Many years ago I remember reading a book and going to a religious building, where the author came and spoke. He was a very famous Jungian analyst and a spiritual individual.
I was deeply impressed with this book and the man himself. And then over time in here, although I had loaned this book to a long time friend and member, my thoughts and my memories faded. Until last week, when my friend came back and reminded me of the book, which he wanted to borrow again and reread.

That reminded me and I went and looked the book up again. I was getting ready to return it to him, when I opened it and glanced through it. Then I found myself rereading the book and remembering the lecture a friend in the program and I had gone to and listened. Once again I was impressed, and it reminded me of others I knew would probably want to read this book.

The book and he, as I was reminded, spoke about deeply spiritual experiences and growing spiritually. As I read today, this all came back to me and how deeply it affected me at the time. Once again I found myself deeply touched by his words and thoughts. And that was a reminder to me of why I am here and what it is that I’m supposed to be doing and practicing, if I want to stay sober a day at a time.

Anyway I had to stop and sit and think about all of this. I even talked to someone about this for a moment today. I have to admit that, when I get these reminders, I’m often knocked back and then impressed with what I come to realize.
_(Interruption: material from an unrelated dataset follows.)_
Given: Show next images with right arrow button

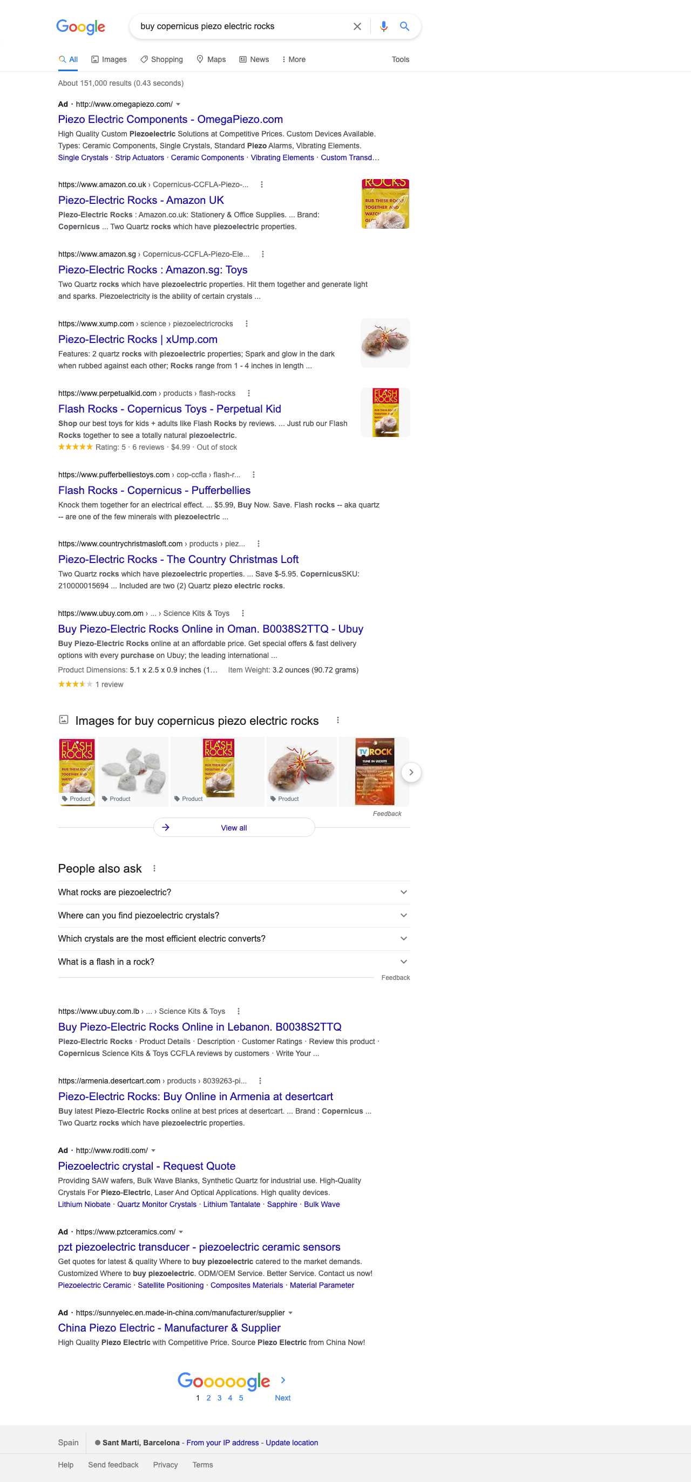Looking at the screenshot, I should [x=411, y=772].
That this is a spiritual program, as well as one, which is here to change us with it’s practicality. Once again it renews in me why I came here in the first place. And what it was that happened and how it helped to change me.

This opened a lot of doors within me. Thoughts of not just what it is I need to do, but how all of this can help others like myself. Made me grateful that there are these moments which can refresh chronic alcoholics like myself. Once again my thoughts from the beginning up to now are present and helping me to desire to renew my gratitude to my Higher Power and all those, who have reached out and helped me over time in here.

I probably need to mention who the author is, a man who has published many helpful books in this field to help us spiritually and psychologically. The book is Balancing Heaven and Earth, by Robert A. Johnson.